*** TEXTAUSZUG

Da es den Sklav*innen natürlich strengstens untersagt war, jegliche Art von Kampfübung oder -kunst auszuüben, musste ein Weg gefunden werden, der es einerseits erlaubte, das Kampfverhalten zu verbessern um sich gegen die Sklavenbesitzer*innen zur Wehr setzen zu können, der jedoch andererseits die Kampfkunst als solche nicht auf Anhieb zu erkennen gab. Daher wurde den oft sehr gefährlichen Bewegungen von Capoeira ein tänzerischer und teilweise sogar spielerischer Charakter gegeben – Eigenschaften, auf die auch heute noch viel Wert gelegt wird und die Capoeira vom Großteil der anderen Kampfkünste unterscheidet und somit unverkennbar macht. Die Tarnung als Tanz konnte jedoch nicht verhindern, dass Capoeira gemeinsam mit anderen afrikanischstämmigen Bräuchen, Festen und Tänzen von den lokalen Machthabern verboten und die Ausübung unter Strafe gestellt wurde.

Erst 1930, als Getúlio Vargas Präsident wurde und die Unterstützung des Volkes suchte, wurde Capoeira allgemein erlaubt und wird seitdem zunehmend als afrobrasilianisches Kulturgut wertgeschätzt. In Salvador wurden schließlich 1932 die ersten offiziellen Capoeira-Schulen von Mestre Bimba und Mestre Pastinha gegründet. Mestre Bimba schuf eine neue Art von Capoeira, „Capoeira Regional“ (ursprünglich „luta regional baiana“), das er anstatt des traditionellen Capoeira in seinem Training unterrichtete, und er schaffte es als erster die politischen Machthaber*innen vom kulturellen Wert dieser Kampfkunst zu überzeugen. Wenig später begann Mestre Pastinha, Riten, Abläufe und Bewegungen des alten Capoeira zu kodifizieren und er benannte seine Art des Capoeira in Anlehnung an dessen afrikanische Wurzeln „Capoeira Angola“.

Alte Riten und Traditionen sind in der Capoeira von hoher Bedeutung und werden auch heute noch in der Form von Geschichten, Liedern und auch Bewegungen vom Meister an den Schüler überliefert. Den wenigen vorhandenen gesicherten Quellen über den Ursprung der Capoeira steht eine Unzahl an Legenden und Geschichten gegenüber, die unter Adepten seit Generationen weitergegeben werden. Berühmte Capoeiristas werden mitsamt ihrer Helden- und auch ihrer Untaten bis heute in Capoeira-Liedern besungen. Dennoch handelt es sich bei Capoeira um eine lebendige Kunstform – die sich im Laufe der Zeit sehr wohl weiterentwickelt hat.

Was also ist Capoeira?

******
*** DATENAUSZUG

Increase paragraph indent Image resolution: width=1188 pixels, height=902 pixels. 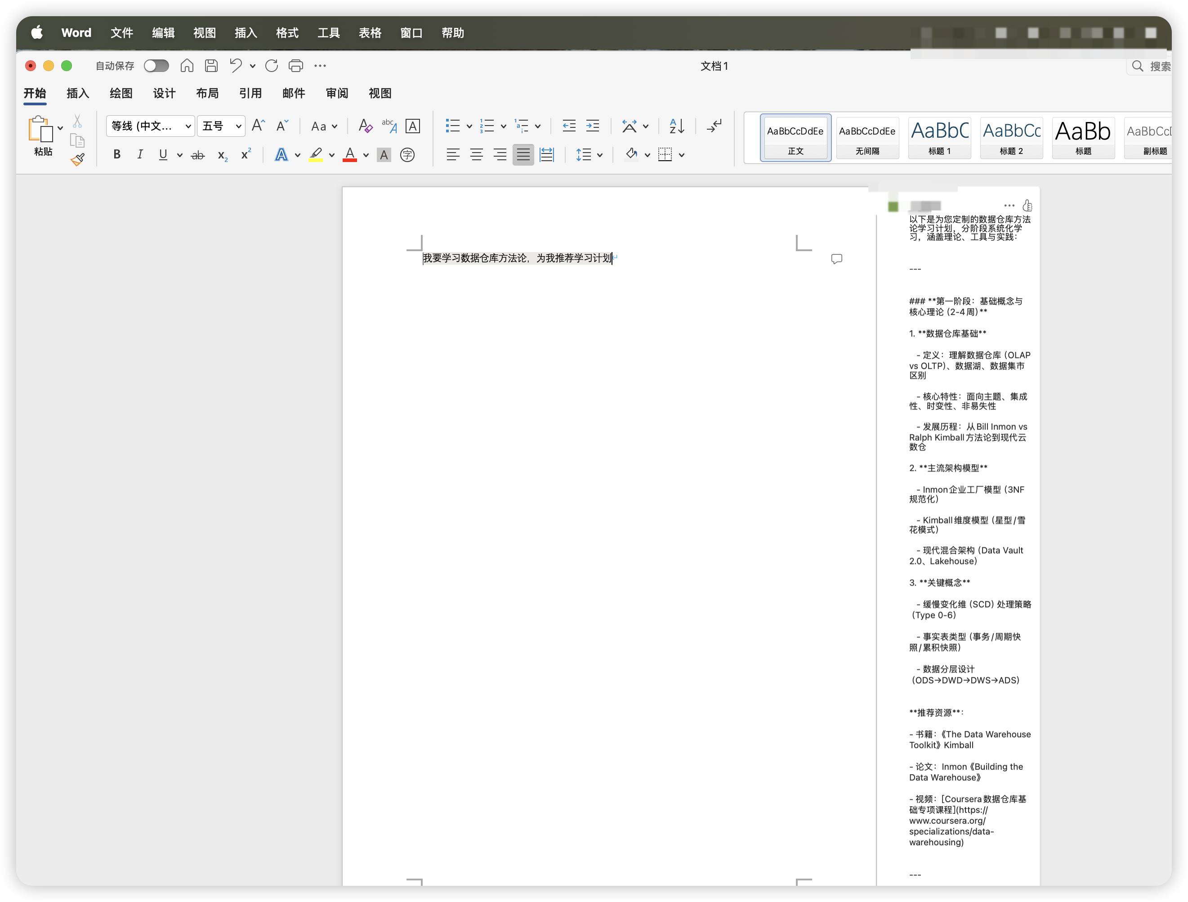pos(592,126)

******

*AUFGABEN*:
**a)** Fassen Sie den Textauszug über Capoeira bitte in zwei Sätzen zusammen.
**b)** Welchen Namen gab Mestre Pastinha laut Textauszug seiner Art des Capoeira?
**c)** Ersetzen Sie im Textauszug „Meister“ durch „Lehrer“ und geben Sie die Passage wieder, beginnend mit „Alte Riten und“ und weiter bis „wohl weiterentwickelt hat.“.
Stützen Sie sich ausschließlich auf den Textauszug.

*VOLLSTÄNDIGE ANTWORTEN*:
**a)** Weil den Sklav*innen jede Kampfkunst verboten war, erhielt Capoeira einen tänzerischen und teilweise spielerischen Charakter, wurde aber dennoch von den lokalen Machthabern verboten und erst 1930 unter Präsident Getúlio Vargas allgemein erlaubt. 1932 gründeten Mestre Bimba und Mestre Pastinha in Salvador die ersten offiziellen Capoeira-Schulen, und bis heute werden alte Riten und Traditionen in Geschichten, Liedern und Bewegungen vom Meister an den Schüler überliefert, obwohl sich die Kunstform weiterentwickelt hat.

**b)** Er nannte sie „Capoeira Angola“.

**c)**
Alte Riten und Traditionen sind in der Capoeira von hoher Bedeutung und werden auch heute noch in der Form von Geschichten, Liedern und auch Bewegungen vom Lehrer an den Schüler überliefert. Den wenigen vorhandenen gesicherten Quellen über den Ursprung der Capoeira steht eine Unzahl an Legenden und Geschichten gegenüber, die unter Adepten seit Generationen weitergegeben werden. Berühmte Capoeiristas werden mitsamt ihrer Helden- und auch ihrer Untaten bis heute in Capoeira-Liedern besungen. Dennoch handelt es sich bei Capoeira um eine lebendige Kunstform – die sich im Laufe der Zeit sehr wohl weiterentwickelt hat.